(What is expected)
In the passage about the cleaning retreat, reproduce the stretch from "Zenith Cleaners is" through "Social Venture Network.", substituting "Zenith Cleaning Co." for every occurrence of "Zenith Cleaners".

(Excerpted passage)

>>>>>

In the late summer, I participated in an amazing leadership development activity, something I believe to be a revolutionary approach for training business leaders – a three day cleaning retreat. You read me right, cleaning. The idea is simple: place a leader in the role of cleaner, in actual client situations, accompanied and guided by a Zenith Cleaners associate. Ensure the conditions are clear, that all parties are aware, and allow the work to take care of itself. The program aims to develop all participants – the cleaners and the business leaders – by creating an environment for them to learn from each other and grow, stripped of titles and roles.
Zenith Cleaners is not your every day commercial and residential cleaning company. Tolu, Zenith Cleaners founder and McGill MBA grad has an extraordinarily humble business-as-service-approach to his work. While Zenith does the work of traditional cleaners, they hire predominantly those who have not cleaned before, take extraordinary pride in their work, and come equipped with a Manifesto and a more creative approach to cleaning. It is no wonder that this nascent program is the brainchild of Tolu, longtime member of the Social Venture Network.

<<<<<

(Dataset content)

>>>>>

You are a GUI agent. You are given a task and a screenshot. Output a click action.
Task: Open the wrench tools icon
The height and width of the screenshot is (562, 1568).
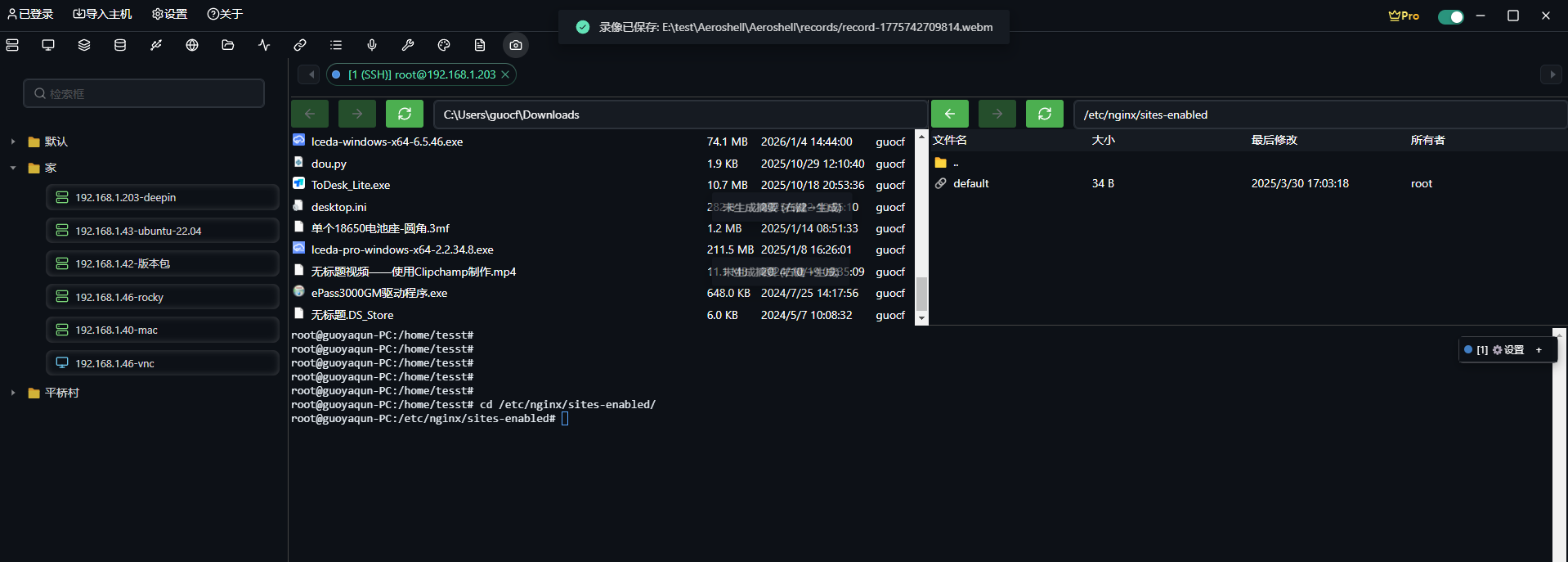pos(408,45)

<<<<<

(Exercise output)
Zenith Cleaning Co. is not your every day commercial and residential cleaning company. Tolu, Zenith Cleaning Co. founder and McGill MBA grad has an extraordinarily humble business-as-service-approach to his work. While Zenith does the work of traditional cleaners, they hire predominantly those who have not cleaned before, take extraordinary pride in their work, and come equipped with a Manifesto and a more creative approach to cleaning. It is no wonder that this nascent program is the brainchild of Tolu, longtime member of the Social Venture Network.